Bangladesh has allowed menstrual regulation since the 1970s.
A
memo from 1979 established menstrual regulation as an "interim
method of establishing non-pregnancy" for a woman at risk of
being pregnant, whether or not she is actually pregnant.
Officials touted the menstrual regulation initiative as a positive
step to help Bangladesh achieve Millennium Development Goal 5 to reduce
maternal mortality by three-quarters.
The
maternal mortality rate in Bangladesh is decreasing, but is still
one of the highest in the world. According to the UN Childrens
Fund (UNICEF), of the 2.5 million women who become pregnant each year,
an estimated 370,000 develop fetal complications which the health
facilities in the country are neither equipped nor able to handle.
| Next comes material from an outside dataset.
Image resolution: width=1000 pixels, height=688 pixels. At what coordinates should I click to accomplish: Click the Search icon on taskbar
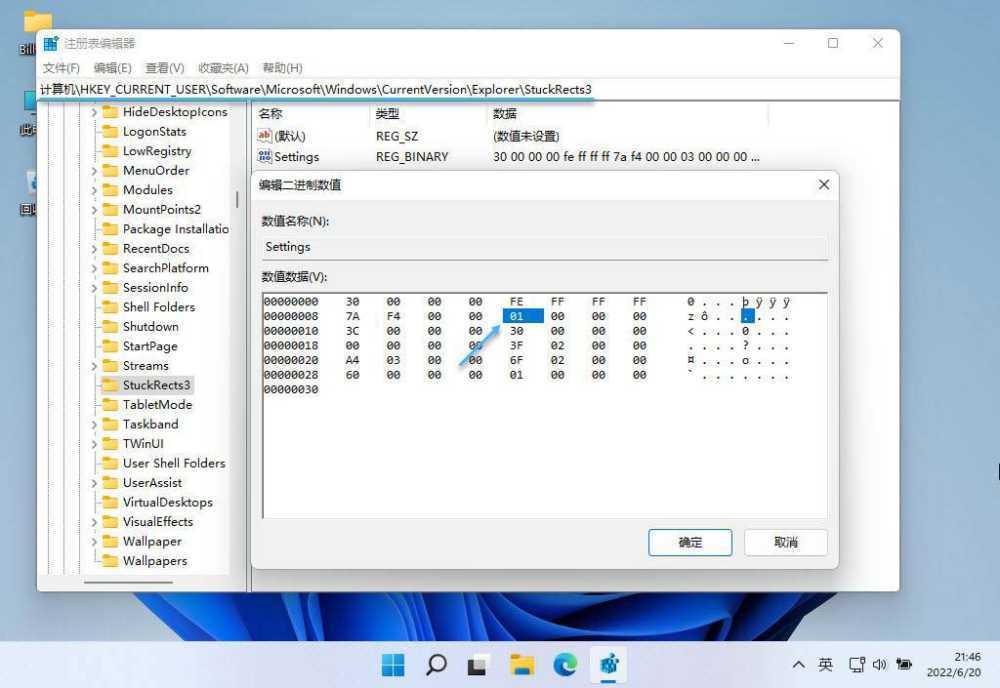click(435, 664)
Proponents of the WHO initiative assert that the decreasing maternal
mortality rate can be primarily attributed to increased family planning
services, including menstrual regulation. They argue that making menstrual
regulation more widely available reduces the maternal deaths, decreasing
the likelihood that a woman would recourse to an unsafe abortion.
UNICEF cites lack of access to emergency obstetric care, lack of skilled
birth attendants, and maternal malnutrition as the primary causes
of maternal death in Bangladesh, not unsafe abortion. According to
UNICEF statistics, half of Bangladeshi women of reproductive age are
underweight and in 2001, only 11.8 percent of deliveries were assisted
by qualified medical personnel.
Critics of the WHO initiative charge that the menstrual regulation
program may lead to fewer deliveries, and thus lower the maternal
mortality rate, but it will not make womens deliveries any safer.
The WHO is currently reviewing project proposals from interested organizations
and research institutes working on menstrual regulation.